The Light of a New Dawn
In the Gospel for this Third Sunday of Easter I hear an echo of the last line of the Gospel from Easter Sunday: For they did not yet understand the Scripture that he had to rise from the dead. The plaintive echo moves from the empty tomb to the road to Emmaus, where a despondent disciple picks it up and voices it to a stranger: We were hoping that he would be the one to redeem Israel… He, Jesus, the one who was crucified, was that stranger; he was walking by their side. They did not yet understand; they could not see.
The Easter season offers us a radically hopeful perspective on our time of pandemic: for followers of Jesus, every moment of human history unfolds within the contours of a new “day” inaugurated by the coming of Christ. Heaven is breaking into time. As their journey continues, the Emmaus disciples invite Jesus to stay with them and, for a brief moment, they taste and see the depths of this new moment of their history. Jesus, the long-awaited Messiah, risen from the dead, shares bread with them at what must have been a humble table in a humble little village.

#### RAW DATA:
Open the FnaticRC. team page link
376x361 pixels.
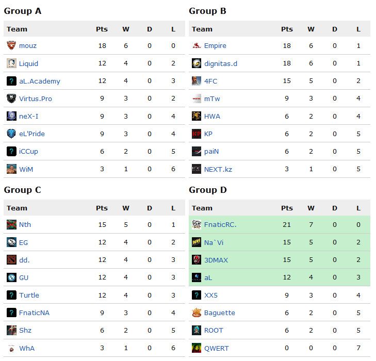[x=220, y=225]
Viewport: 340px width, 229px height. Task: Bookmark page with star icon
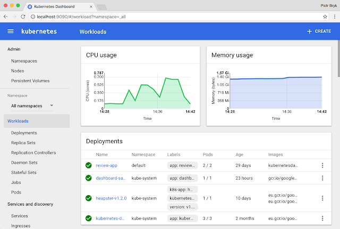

#### ACTIVITIES:
#1 Answer these from the Emmaus reflection, using its own wording:
(a) Which last line of the Gospel from Easter Sunday does the writer hear echoed?
(b) What does the despondent disciple say to the stranger?
(c) What do the Emmaus disciples invite Jesus to do?
#2 Write the next paragraph of the Emmaus reflection, carrying on after its final sentence about the shared bread at a humble table.

#### ANSWER SECTION:
#1
(a) "For they did not yet understand the Scripture that he had to rise from the dead."
(b) "We were hoping that he would be the one to redeem Israel…"
(c) They invite him to stay with them.

#2
Viewed another way, the pandemic is returning us to our humble origins as the Roman Catholic Church. We began in the shadows of confusion, doubt and sadness. We moved along a road and met the Lord not in the glorious environs of a place of worship (places where it might well have been dangerous for those early disciples to congregate), but in a home, at a table, where the Risen Lord has been invited in to break bread. As we shelter in place, the light of a new dawn, Jesus, is ready to enter and consecrate our homes.